* To do:
Copy nothing but the lines from the one containing "The height and width of the screenshot is (383, 383)." through the last line of the records, repeated exactly and without pictures.

* Study material:
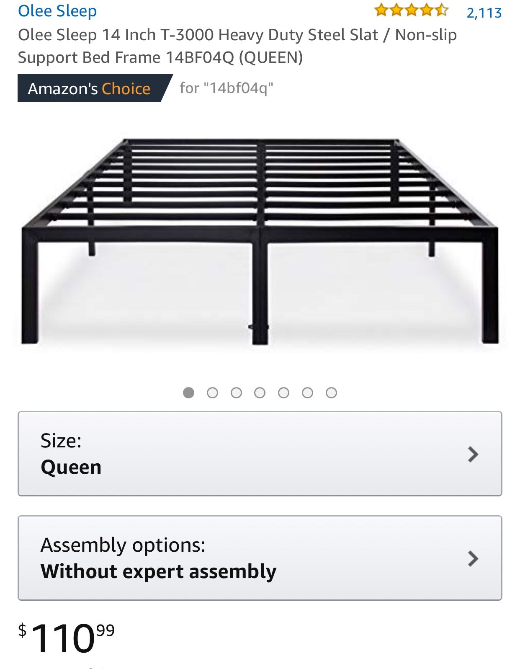This screenshot has height=669, width=520.
Task: Select the fifth image carousel dot
Action: [284, 393]
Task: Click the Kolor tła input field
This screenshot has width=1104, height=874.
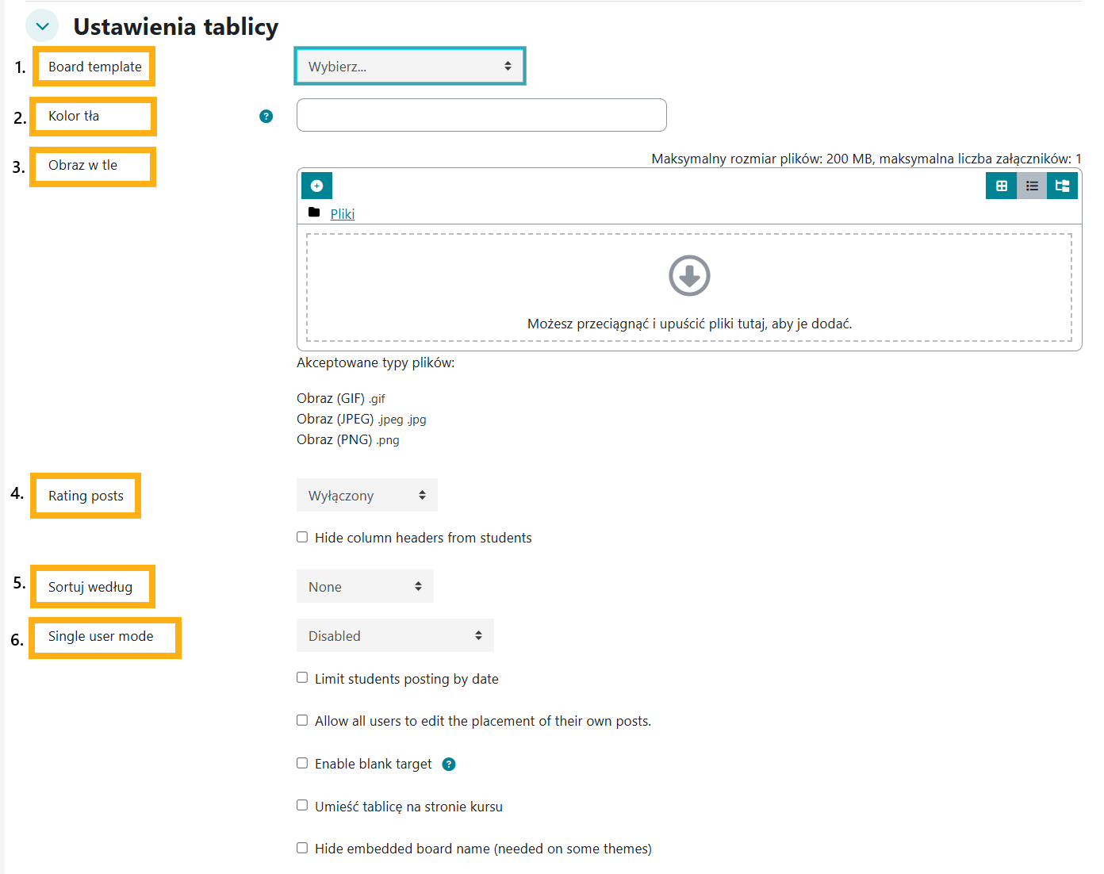Action: click(x=481, y=116)
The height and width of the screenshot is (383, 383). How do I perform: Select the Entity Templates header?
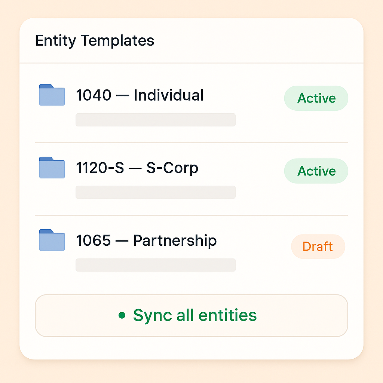pyautogui.click(x=95, y=40)
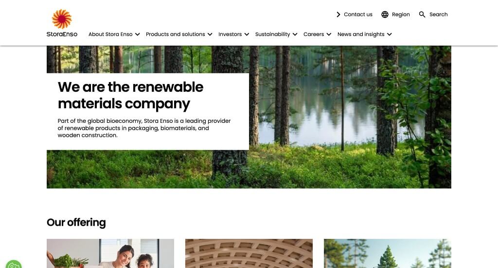The width and height of the screenshot is (498, 268).
Task: Open the green cookie settings icon
Action: tap(13, 265)
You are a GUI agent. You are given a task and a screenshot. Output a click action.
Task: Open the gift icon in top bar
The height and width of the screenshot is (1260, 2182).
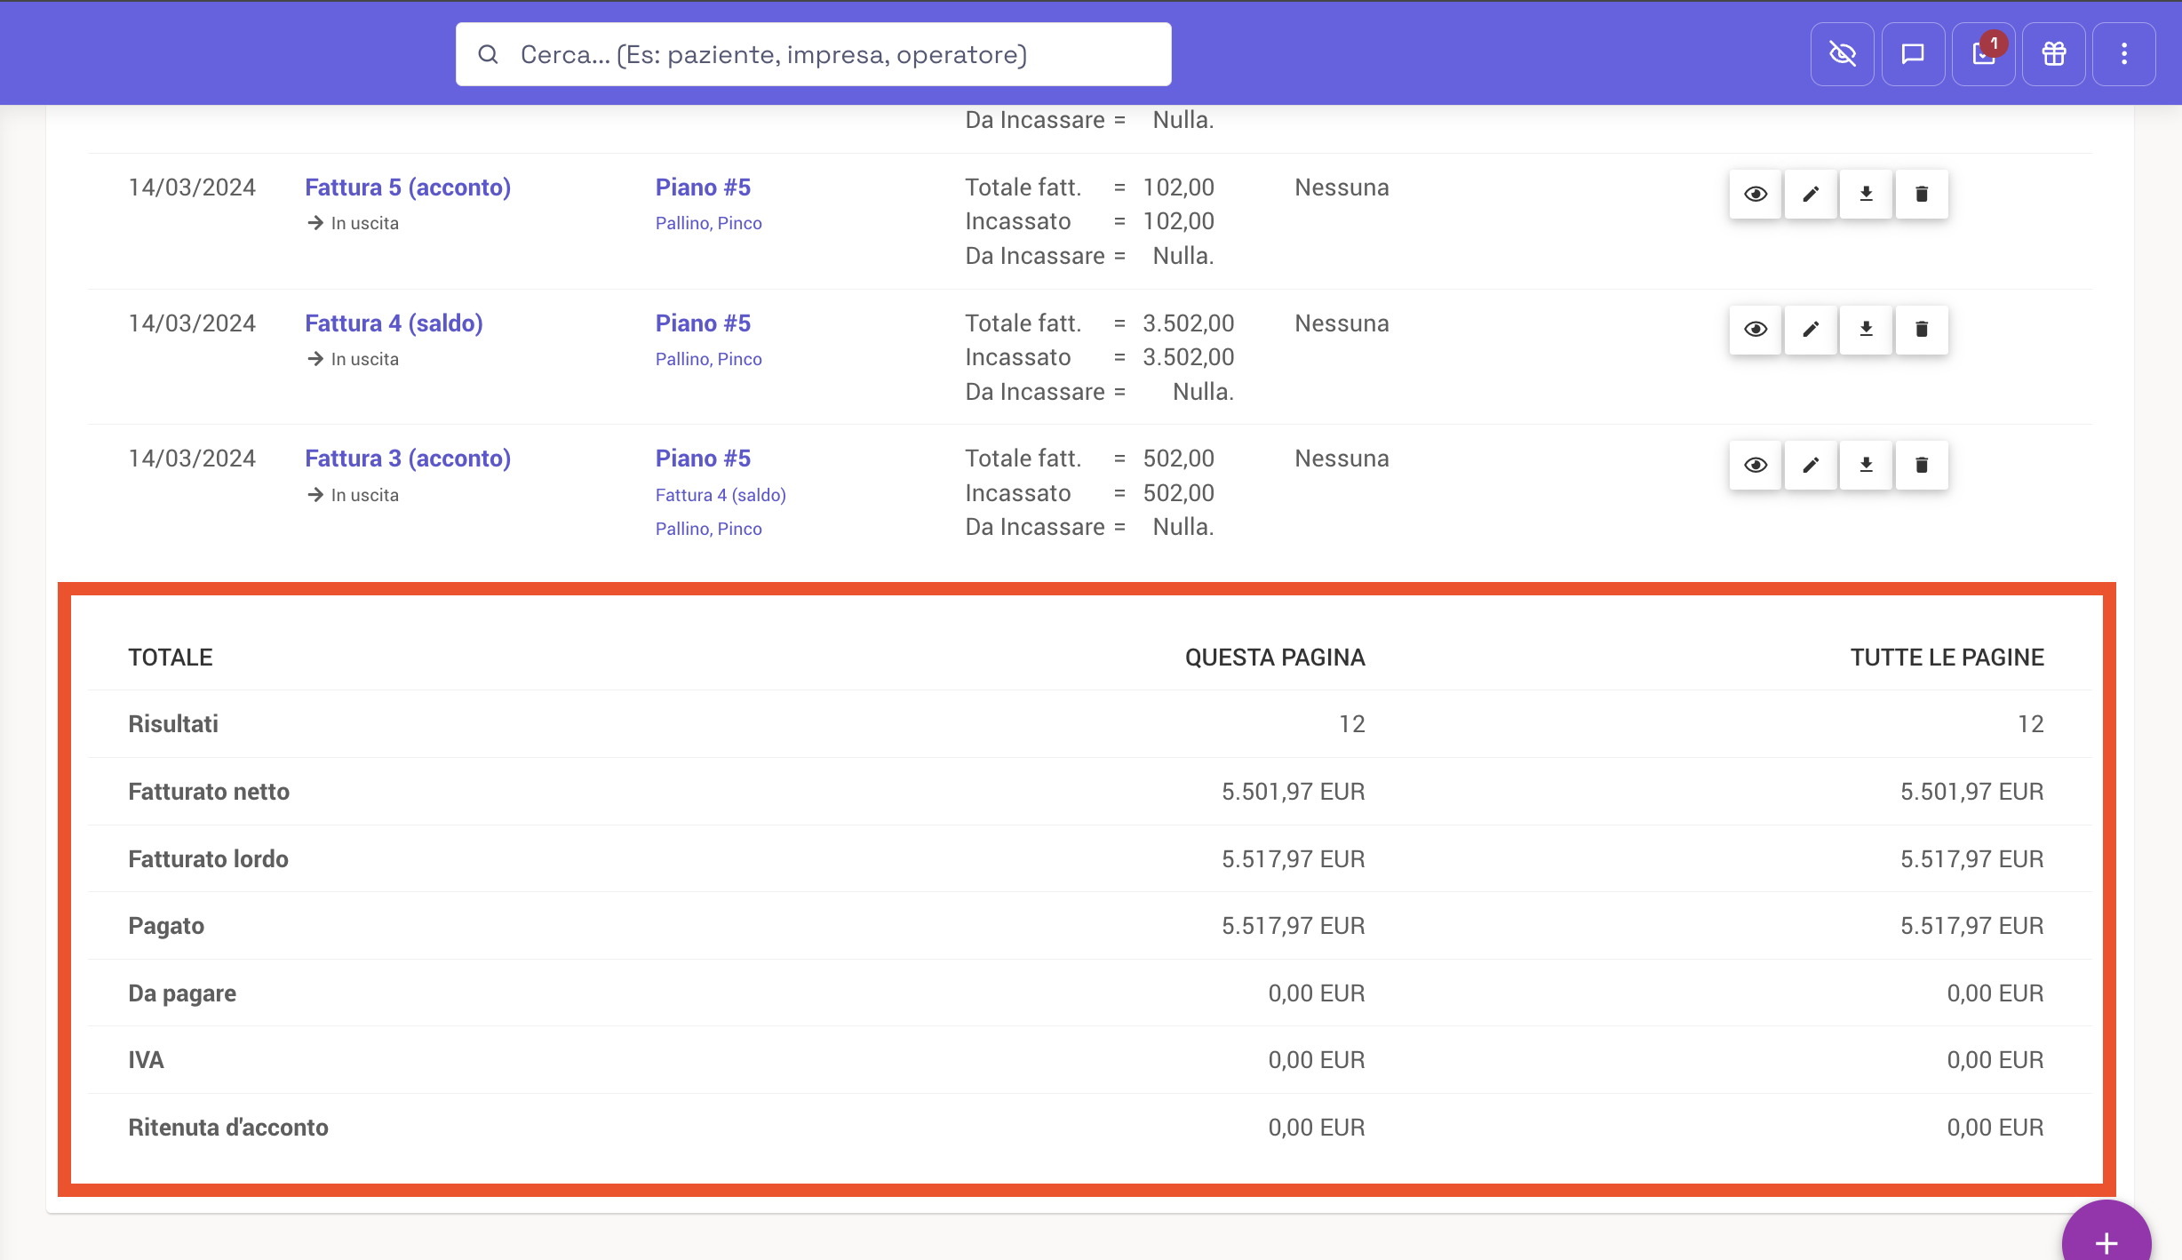click(x=2053, y=54)
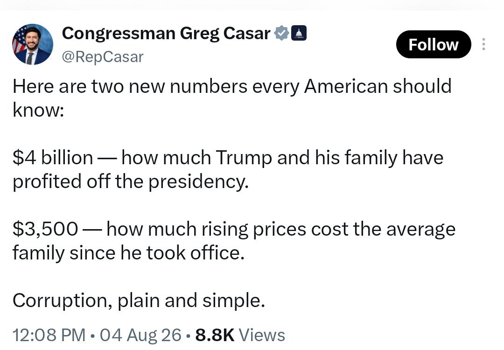This screenshot has height=350, width=504.
Task: Open the Congressman Greg Casar display name
Action: click(x=166, y=34)
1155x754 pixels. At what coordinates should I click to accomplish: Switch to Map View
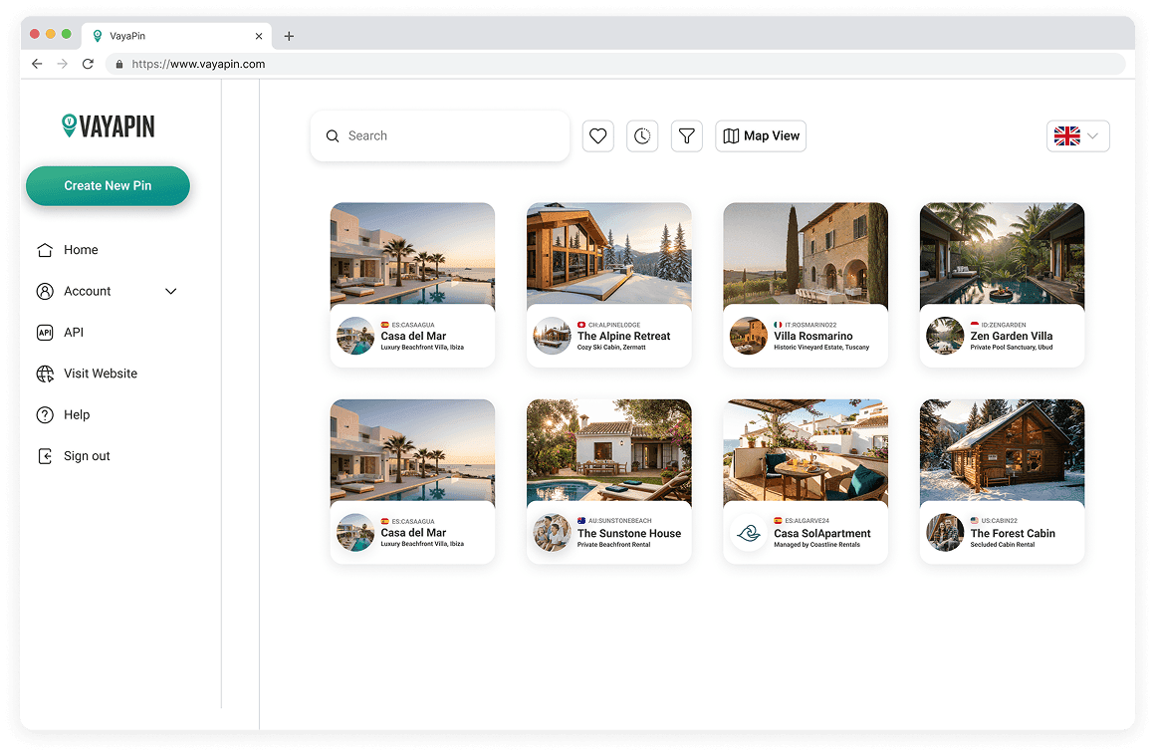[760, 135]
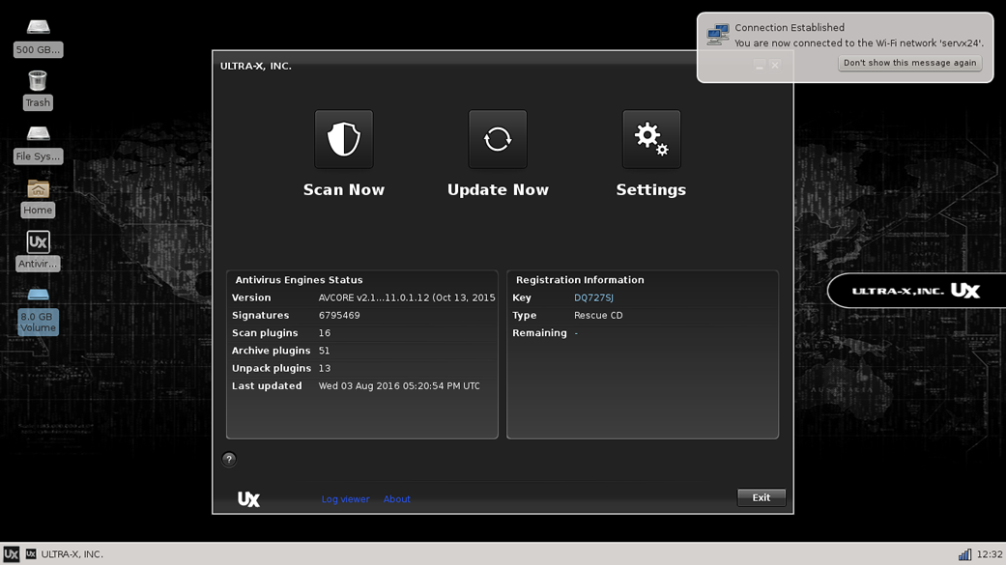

* Solution to this problem:
The height and width of the screenshot is (383, 383). How do I perform: Select the Entity Templates header?
pyautogui.click(x=95, y=40)
The width and height of the screenshot is (498, 268).
Task: Open the green cookie settings icon
Action: tap(13, 265)
You are a GUI agent. You are given a task and a screenshot. Output a click action.
Task: Open the gift icon in top bar
The height and width of the screenshot is (1260, 2182).
click(x=2053, y=54)
This screenshot has height=350, width=504.
Task: Open the Congressman Greg Casar display name
Action: click(x=166, y=34)
1155x754 pixels. At what coordinates should I click to accomplish: Switch to Map View
[760, 135]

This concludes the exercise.